LE NUOVE GENERAZIONI E LA LOTTA PER LA PARITA’ DEI DIRITTI. La psicologa americana Jean M. Twenge nel libro “Iperconnessi” così parla dell’inclusività lgbt tra i più giovani: «dalle identità lgbt, al genere, all’etnia, i giovani si aspettano parità di trattamento e spesso sono sorpresi, e anche scioccati, quando ancora gli succede di trovarsi di fronte a pregiudizi». D’altro canto – sottolinea la Twenge – gran parte della loro lotta si limita al slacktivism, come viene definito l’attivismo da tastiera, e mostrano scarsa propensione a scendere nelle piazze per i diritti dell’altro. Per Emanuele, esponente di una generazione vicina a quella studiata dalla psicologa, si tratta di una generalizzazione che nasce dal pregiudizio nei confronti dei millenials e della generazione successiva. «Le nuove associazioni sono costituite in maggioranza da giovani, in Queers ad esempio una delle menti più brillanti ha da poco compiuto 18 anni. Il problema risiede piuttosto nella spaccatura che si è generata nell’ambiente associativo italiano tra le nuove comunità che abbracciano la teoria queer, e l’attivismo vecchio stampo che, crogiolandosi nei successi ottenuti, non intende mutare prospettiva. Bisogna capire che lotta non ha età e non va certo schiacciata su un’unica generazione ma studiata nelle sue varie forme tra cui l’attuale attivismo virtuale, che sfrutta internet come in passato si è fatto per altri media, giornali, radio, televisioni».
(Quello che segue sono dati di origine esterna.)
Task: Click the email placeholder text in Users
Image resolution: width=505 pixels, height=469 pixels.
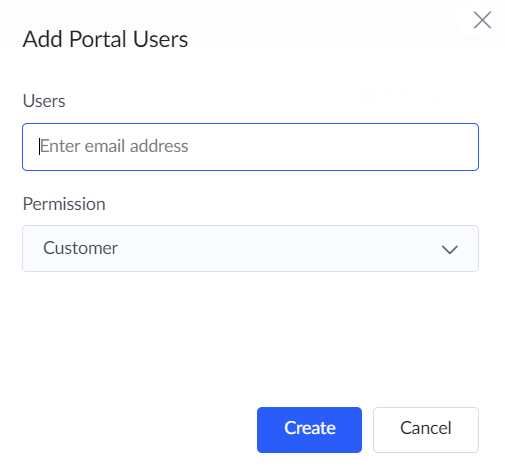Action: point(114,146)
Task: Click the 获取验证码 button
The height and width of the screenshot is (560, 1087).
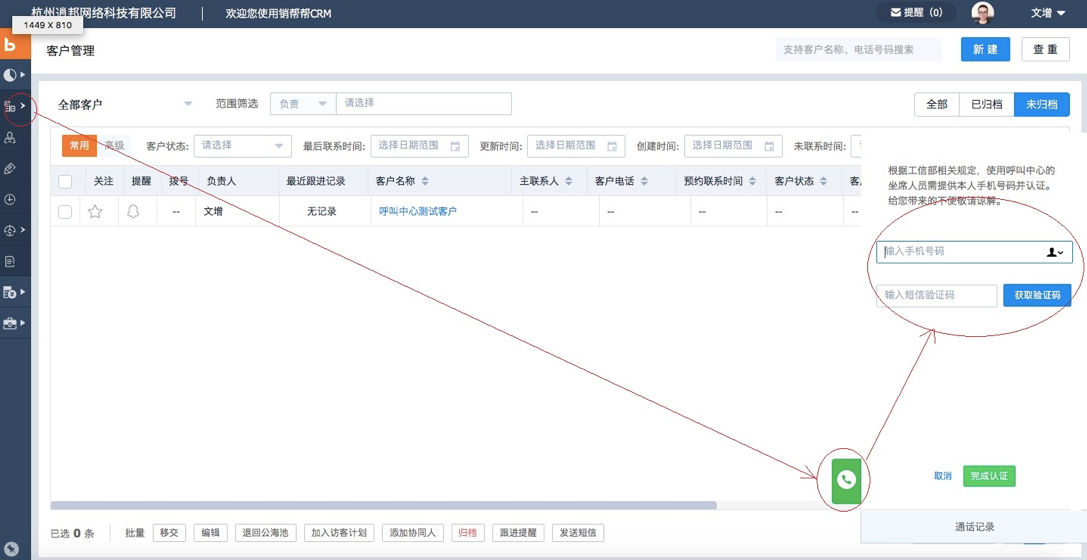Action: [x=1037, y=295]
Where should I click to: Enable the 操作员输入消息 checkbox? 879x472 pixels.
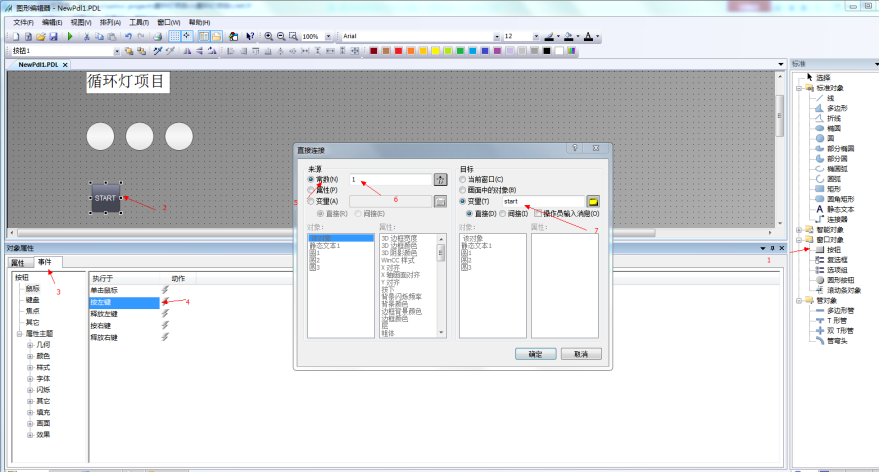point(540,213)
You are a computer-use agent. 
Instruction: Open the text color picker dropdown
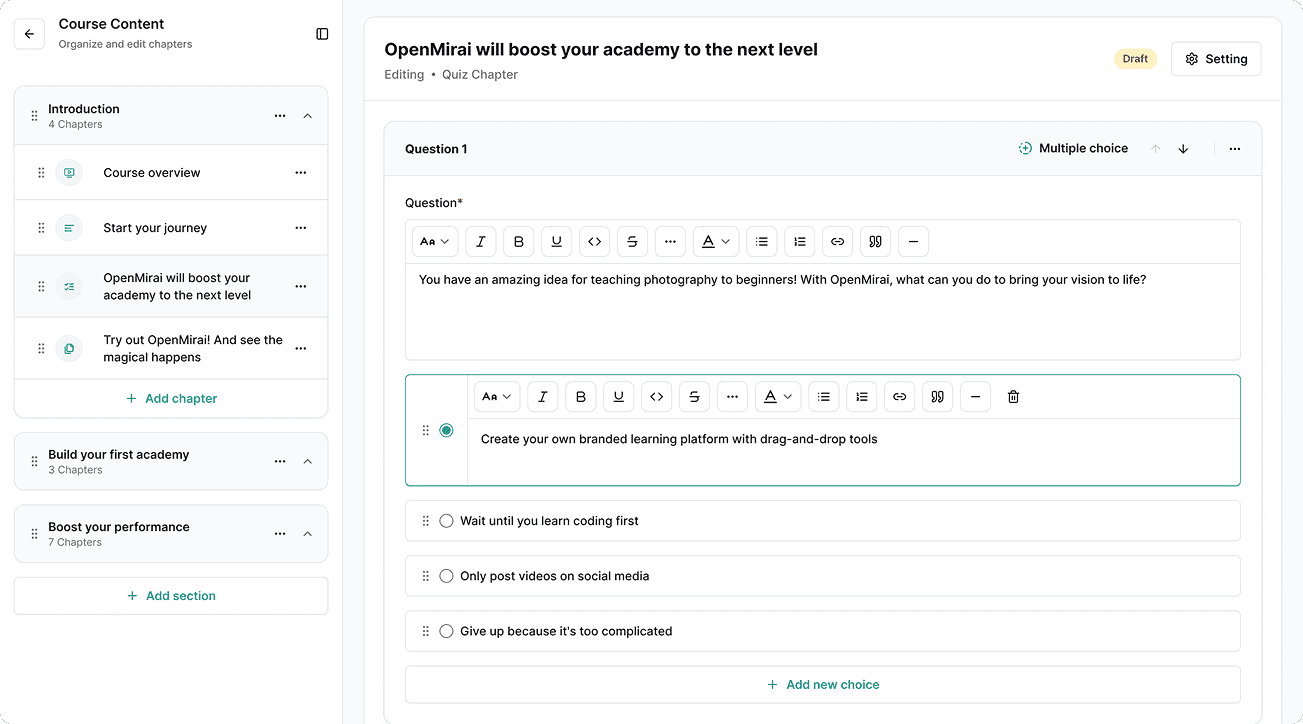pos(716,241)
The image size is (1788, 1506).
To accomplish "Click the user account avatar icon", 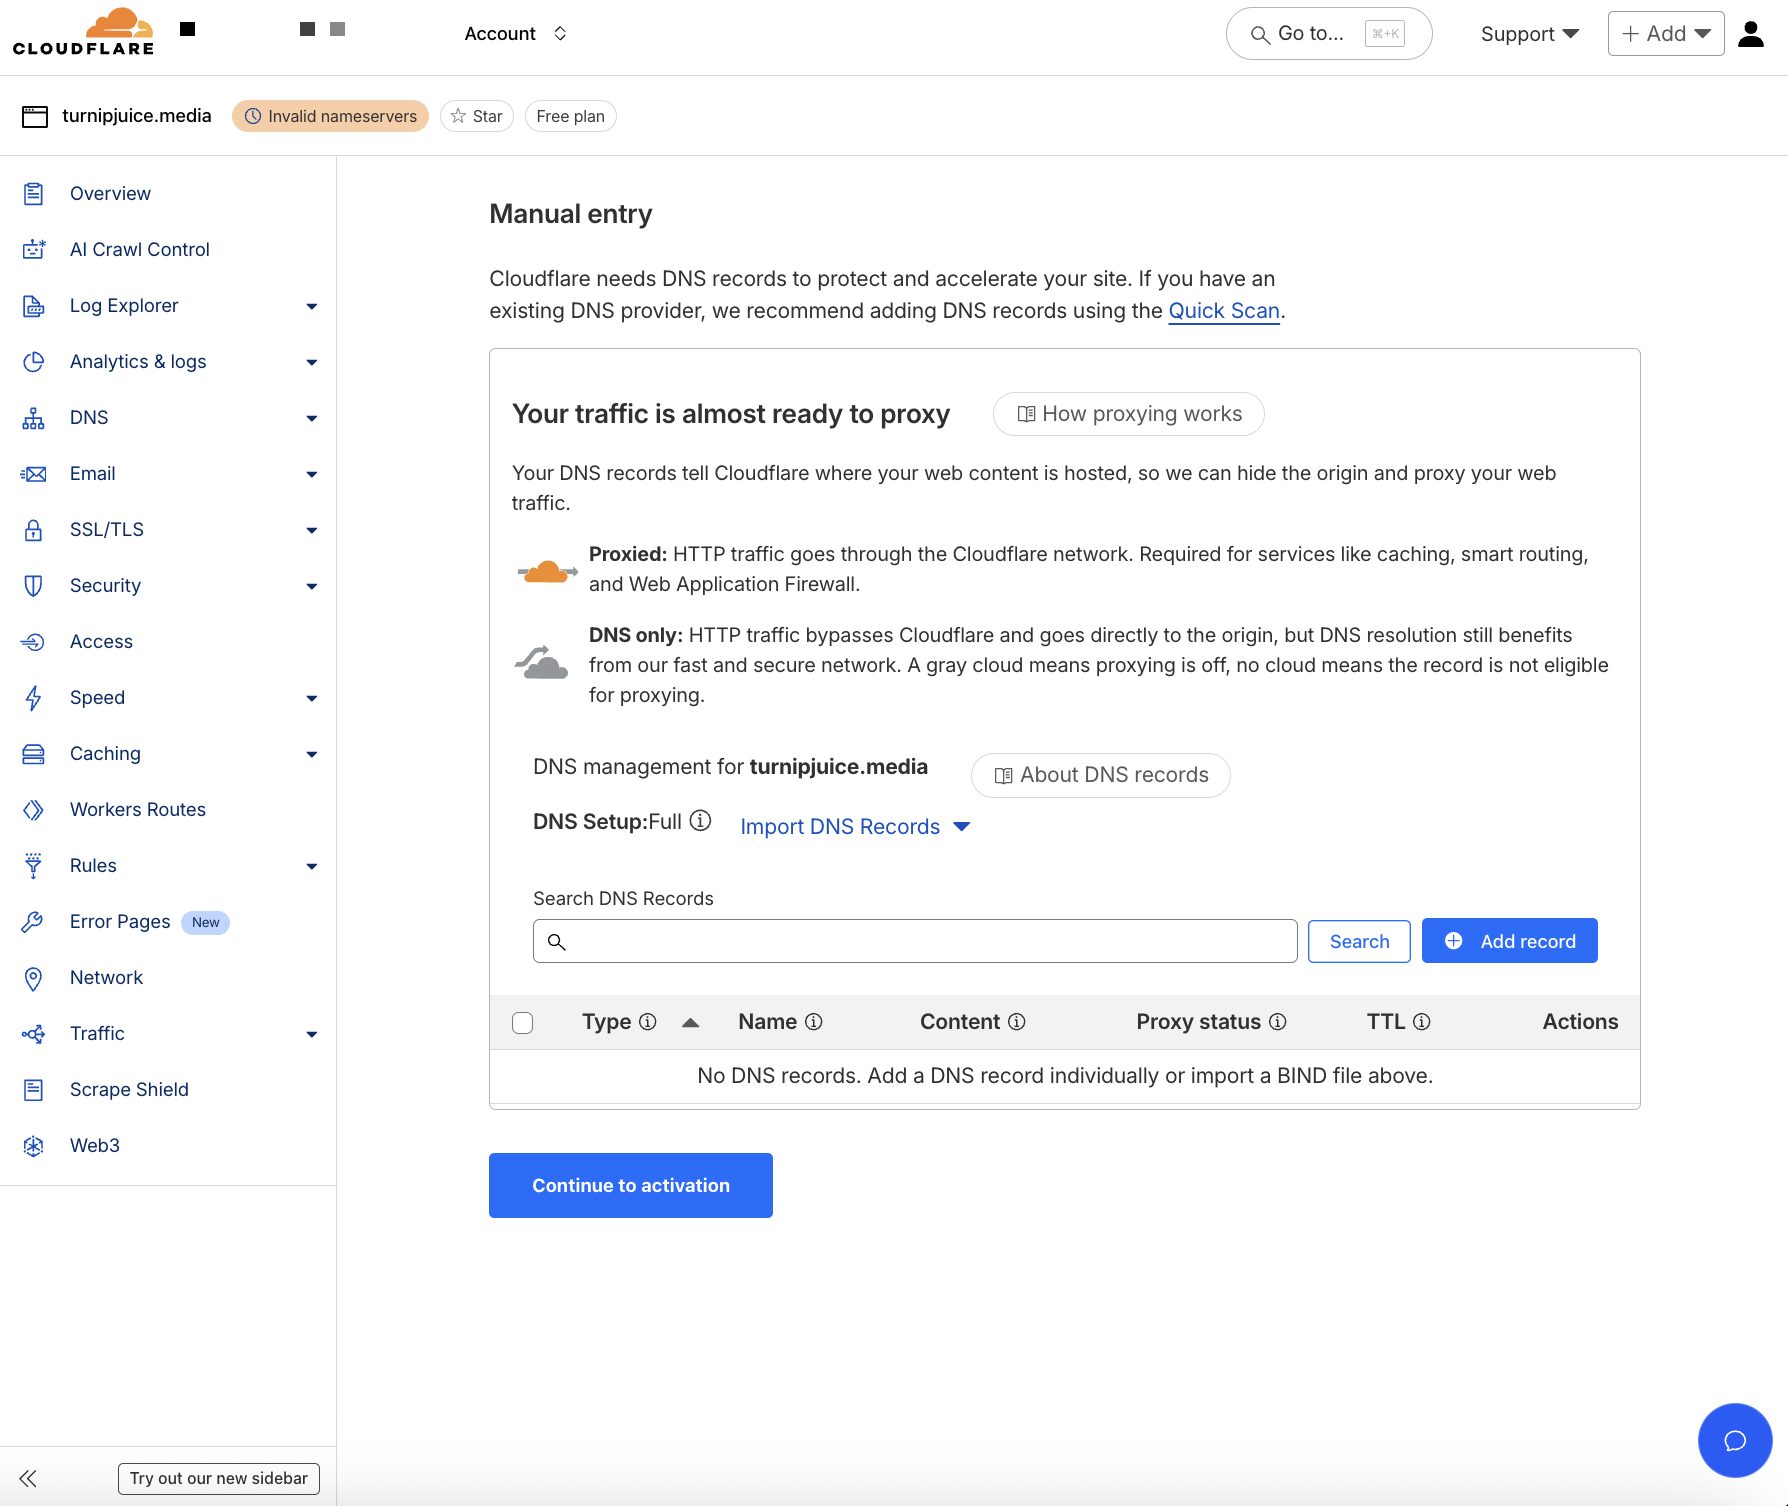I will tap(1749, 33).
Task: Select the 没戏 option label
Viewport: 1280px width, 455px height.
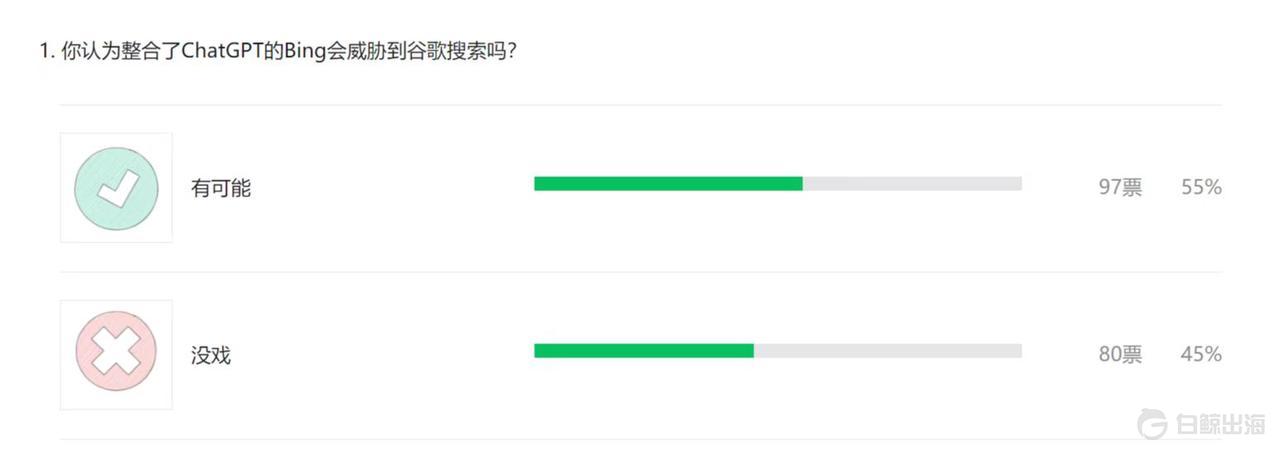Action: click(211, 355)
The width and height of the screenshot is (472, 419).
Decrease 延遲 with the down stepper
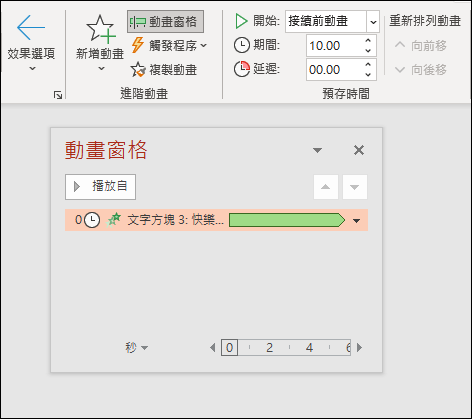coord(368,75)
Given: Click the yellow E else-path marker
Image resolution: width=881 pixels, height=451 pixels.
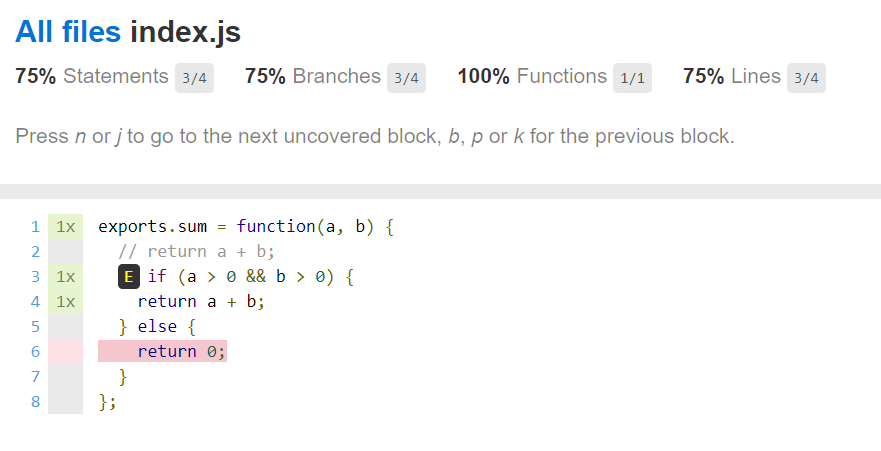Looking at the screenshot, I should point(129,276).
Essere gay nell’epoca del “Pride”: «Abbiamo davvero bisogno di metterci in mostra?»

I giovani sono in ogni caso i cittadini del domani e ogni forma di sensibilizzazione deve eleggerli quale destinatari favoriti. Lo sa bene il presidente dell’Arcigay che commenta: «La nostra associazione si rivolge preferenzialmente ai giovani. Ogni anno organizziamo un campeggio con la Cgil e la Rete degli Studenti Medi; a volte il seme è gettato in campi non fertili, altre volte mette radici profonde. Promuoviamo inoltre incontri nelle scuole per parlare non solo di omofobia, ma anche di bullismo, sessualità, prevenzione».

ORGOGLIO E PREGIUDIZIO DEL GAY PRIDE. «Ogni anno, regolarmente in occasione della parata per i diritti lgbt – riflette Caloggero – emerge la critica di chi vorrebbe un gay pride in giacca e cravatta, proponendoci quello stereotipo etero normativo a cui noi rifiutiamo di uniformarci. Questa manifestazione ha poi una precisa storia ancora oggi poco conosciuta; il 28 giugno 1969 la polizia irruppe nel locale gay “Stonewall inn”, nel Greenwich Village, frequentato da drag queen, afro-americani, portoricani e ispano americani che decisero di reagire. Leggenda vuole che sia stata la transessuale Sylvia Rivera a insorgere per prima, lanciando un tacco 12 o forse una bottiglia». Anche Emanuele ricorda la vicenda di Stonewall ma ci tiene a precisare: «oggi la classica dicitura “gay pride” incontra il malcontento di associazioni come la nostra che mirano ad un orgoglio più generale; non a caso il movimento nazionale si chiama “Onda pride”. Un orgoglio che si esprime anche con piume o trucco, ma senza dimenticare che non tutti i partecipanti vanno in abiti vistosi e che in ogni caso il discorso sul decoro si ripropone solo in merito alla categoria lgbt, mai di fronte alla volgarità televisiva a cui assistiamo quotidianamente».

«A differenza del carnevale – riflette Giovanni – noi non indossiamo le maschere ma le togliamo, e credo debba destare molto più scandalo l’intervista ai Casamonica di Porta a Porta, o la nave Acquarius abbandonata in mare aperto».